By 1700 or earlier the vast majority of Native Americans had been baptised and saw themselves in some respects as Christians. While earlier conquerors made no attempts to eradicate local deities and religious practices, Europeans claimed an exclusive religious truth and sought the utter destruction of local gods and everything associated with them, which at times led to aggressive, violent campaigns of "extirpation" and resistance from native peoples.
More common than outright attacks on Christianity, Native AMericans sought to reinterpret Christian practices within traditional frameworks and incorporate local elements into a new Christanity.

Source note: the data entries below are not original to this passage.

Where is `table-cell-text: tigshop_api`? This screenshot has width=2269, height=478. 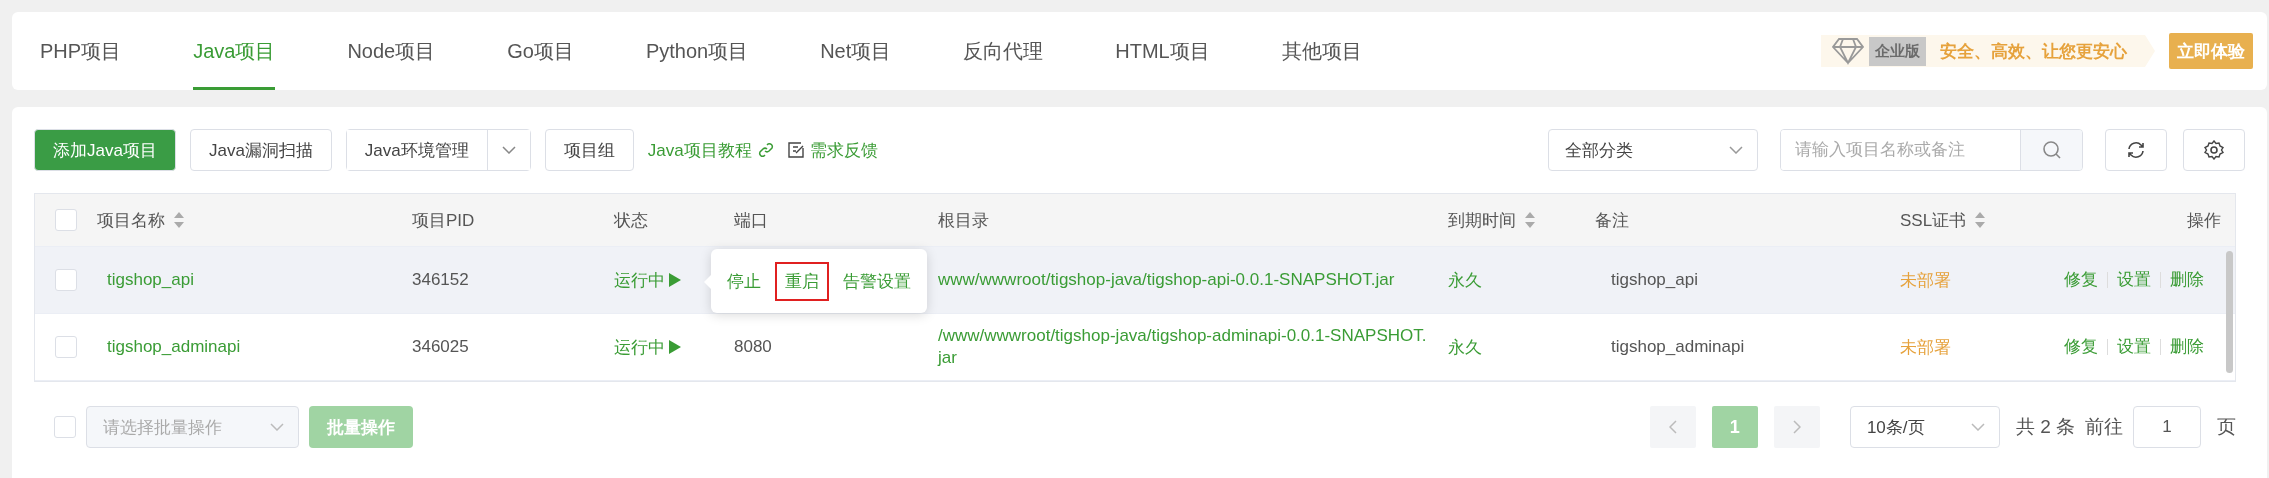 table-cell-text: tigshop_api is located at coordinates (1654, 280).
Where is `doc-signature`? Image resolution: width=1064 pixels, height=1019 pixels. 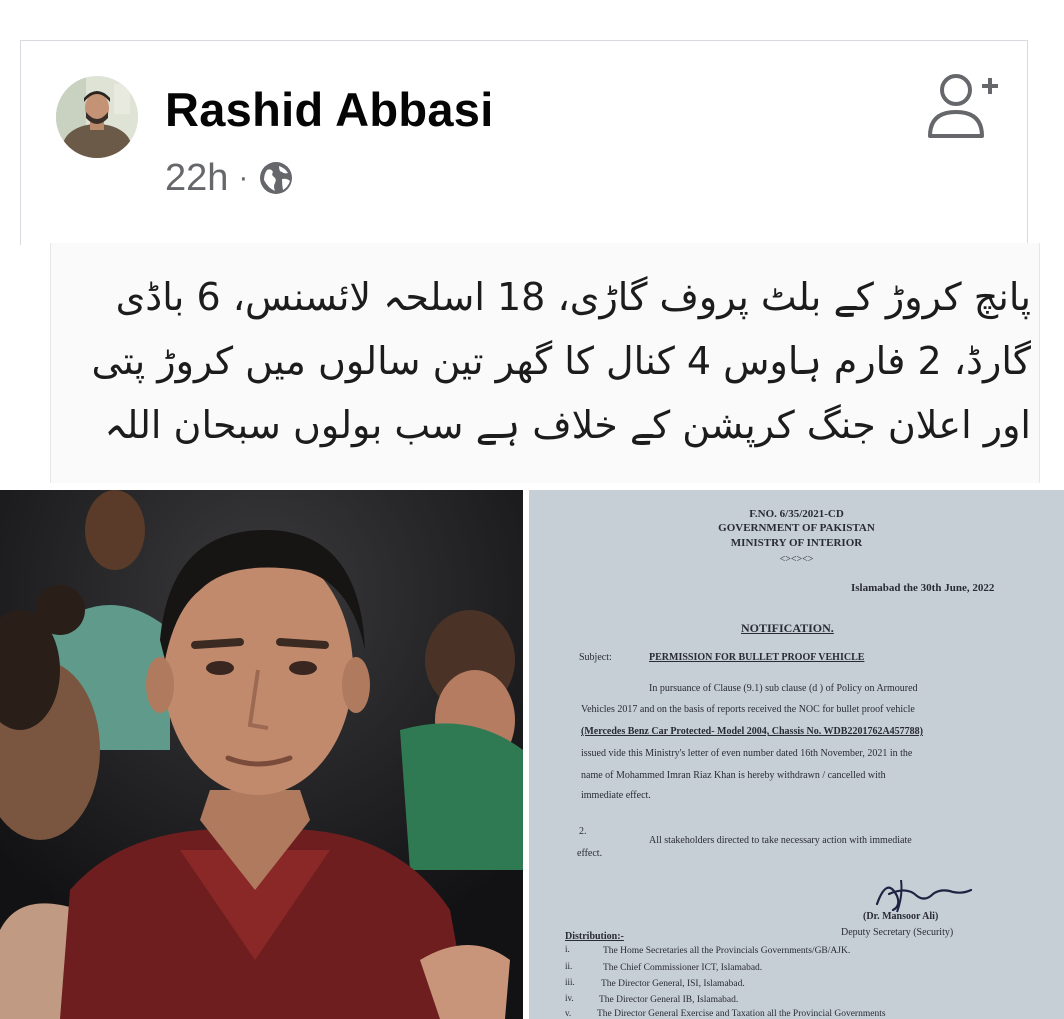 doc-signature is located at coordinates (924, 896).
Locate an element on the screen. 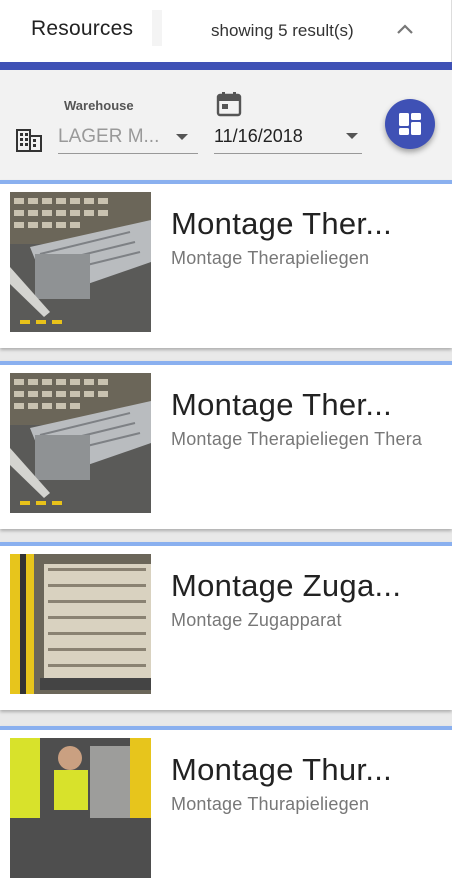 This screenshot has width=452, height=894. dashboard-icon is located at coordinates (410, 124).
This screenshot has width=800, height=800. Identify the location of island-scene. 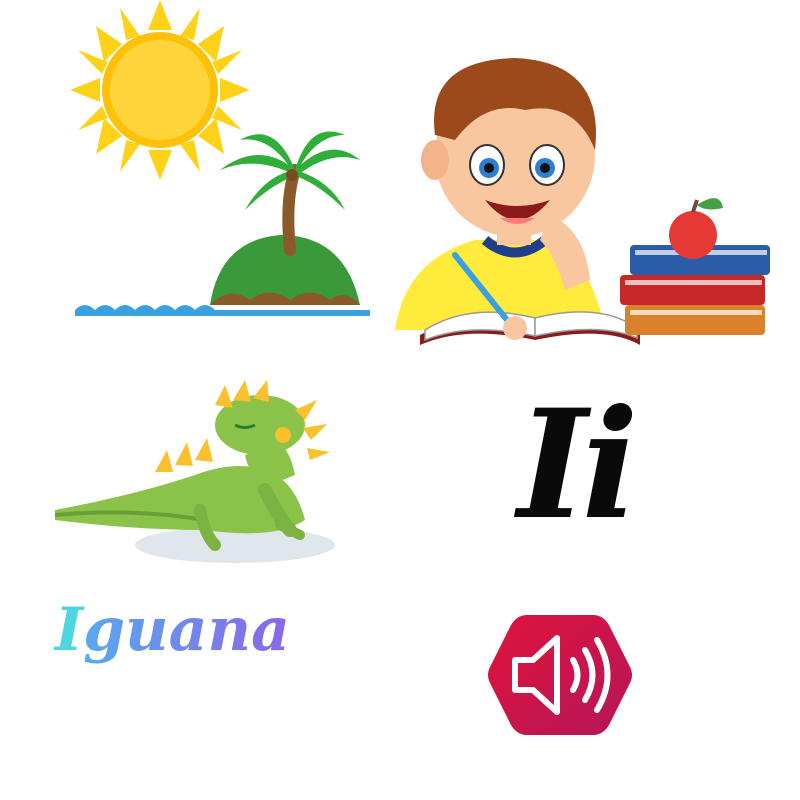
(220, 158).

In the Andes, dancers in the Taki Onqoy movement might take the names of Christian saints; people might offer the blood of a llama to strengthen a village church; or believers might make a cloth covering for the Virgin Mary and a shirt for an image of a native huaca with the same material.
In Mexico, an immigrant Christinaity was assimilated into patterns of local cultures: parishes were organized largely around pre-colonial town or regions; churches were built on or near the sites of old temples; cofradias, church-based associations of laypeople, organized community processions and festivals and made provision for a proper funeral and burial for their members; Christian saints closely paralleled the functions of pre-colonial gods; and the fiscal, or leader of the church staff, was a native Christian of great local prestige, who carried on the traditions and role of earlier religious specialists. The Virgin of Guadalupe also neatly combined Mesoamerican and Spanish notions of Divine Motherhood.Throughout the colonial period and beyond many Mexican Christians also took part in rituals derived from the past, with little sense that this was incompatible with Christian practices. These practices sought spiritual assistance in those areas of everyday life not directly addressed by Christian rites, but they also showed signs of Christian influence.
In China, Christian missionaries downplayed their mission to convert and were at pains to be respectful of Chinese culture, pointing at parallels between Confucianism and Christianity rather than portraying Christianity as something new and foreign. Chinese conversions occurred primarily among those elite scholars who were interested in Western science and who were attracted by the personal lives of missionaries and by the moral certainty that Christanity offered. While their primary goal was elite conversions, missionaries also attracted a small following among members of the general population who were attracted by tales of miracles attributed to the Chrstian God. However, there was only limited acceptance of Christanity in China after it became apparent that conversion to Christianity required abandonment of many Chinese practices.
In the Americas, especially the Spanish possessions explored in this chapter, the Christian missionary message was more strident and less accommodating, which reflected the reality of European and political dominance. Missionaries sought to convert the whole population to the Christian faith, drawing on the political authority of Christian rulers and the disruption in Native American society occasioned by conquest, They were only partially successful, as local populations occasionally resisted their conversion effort openly but more often worked to blend Christian and indignous religious traditions and assimilate Christianity into patterns of local culture. Elsewhere in the Americas, African and Chrsitian traditions were blended in religions such as Vodou in Haiti, Santeria in Cuba, and Candomblé and Macumba in Brazil.